[lug] Unable to cleanly reboot

D. Stimits stimits at idcomm.com
Thu Oct 18 15:17:04 MDT 2001


Michael Deck wrote:
> 
> On Thursday 18 October 2001 02:59 pm, you wrote:
> > Michael Deck wrote:
> > > Thanks. I'm learning something here but, unfortunately, I haven't yet
> > > collared the problem.
> > >
> > > First I did "init 3" which sent me back to a command-line prompt. At that
> > > run level a lot of stuff was still in use but there were a number of
> > > services that I saw I didn't want or need on this machine so I killed
> > > them and took them out of chkconfig. Then I did "init 2" and that killed
> > > a few more services. I did lsof on all the partitions again and, after
> > > killing some services manually, saw that only 'login', 'bash', and 'lsof'
> > > were using files on /dev/hda6. I assumed that was OK and did "init 1"
> > > that froze the system. It told me it had stopped the random service and
> > > eth0 successfully, then 'no more processes in this runlevel" and it's
> > > once again time for a hard restart and fsck.
> >
> > I wonder if possibly it is eth0 that killed things. This was the last
> > thing it did before apparently locking up? While in init 2 or init 1,
> 
> I can't get to init 1. When in init 2, if I type "init 1" it hangs. I can
> kill eth0 without apparent problem. When I ctrl-alt-del it says "initlevel 6"
> and hangs.

Wayde had mentioned looking for rc[0-6].d directory contents.
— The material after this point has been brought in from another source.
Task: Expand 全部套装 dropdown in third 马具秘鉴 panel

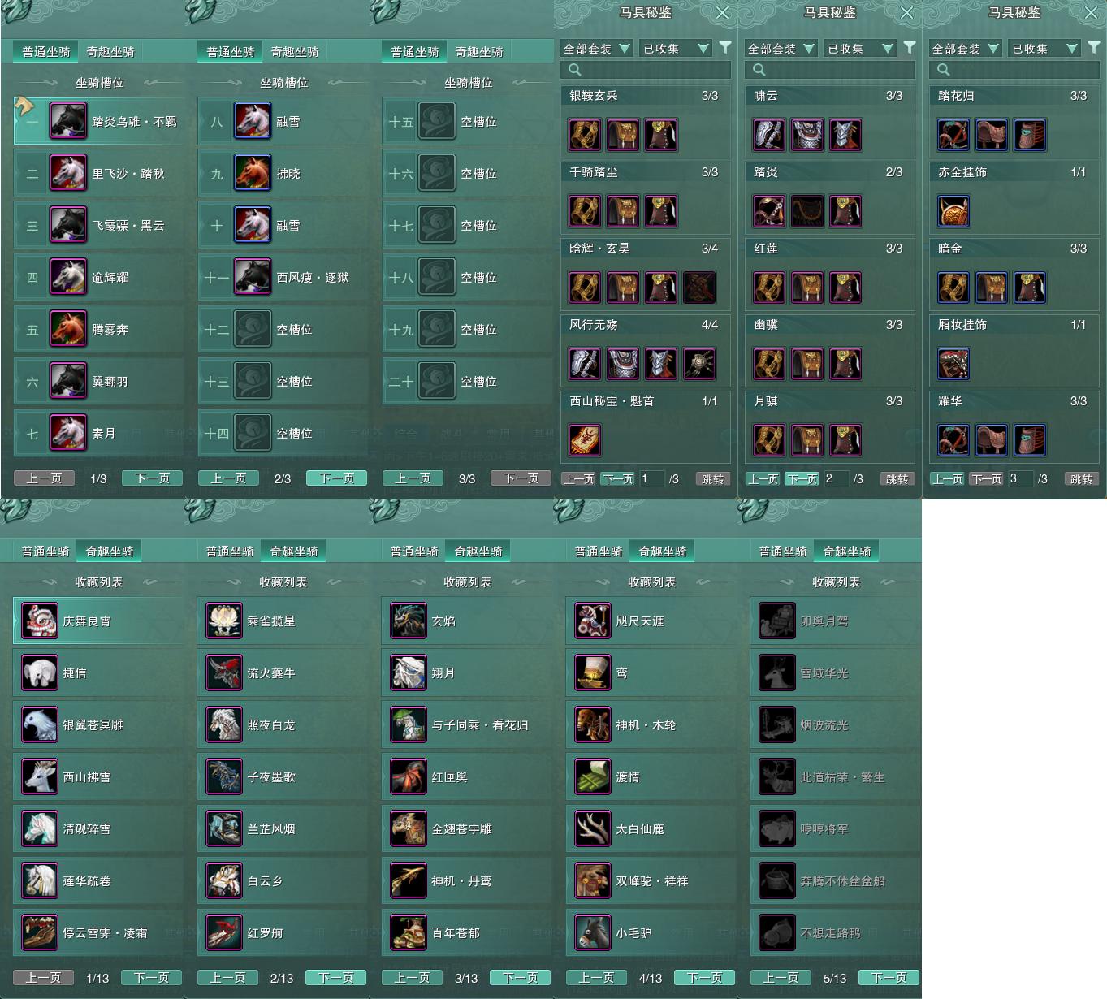Action: point(965,49)
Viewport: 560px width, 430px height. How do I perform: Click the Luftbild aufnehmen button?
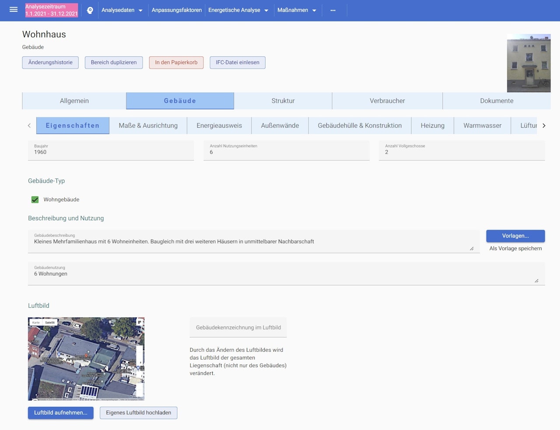pyautogui.click(x=61, y=413)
In this
case, the processes shutting down when transitioning from from init 2 to
init 1 are contained by sym links starting with "K" in /etc/rc.d/rc1.d/.
Each sym link will be named "K", then a priority for order of run, then
the name of the script it points at in /etc/rc.d/init.d/. The list is
long in terms of the number of processes that are told to be killed at
init 1, since it is possible for a system to go straight from higher
init levels directly to init 1. Most of them will already be stopped.
Likely one of two conditions prevail:
(1) something being started (sym links starting with "S") is locking up
or failing to run something that must be run; my system starts "single"
and "keytable" in runlevel 1. Hard to test if they locked up.
(2) one of the stopped services isn't really stopped, but is locking up
(more likely scenario); run each "K" script with argument "status". Go
into rc1.d and run each of the "K" scripts (while already in init 2),
and see which ones are running. Example:
cd /etc/rc.d/rc1.d/
./K88syslog status
(if it is running, write it down, it is a credible lockup possibility)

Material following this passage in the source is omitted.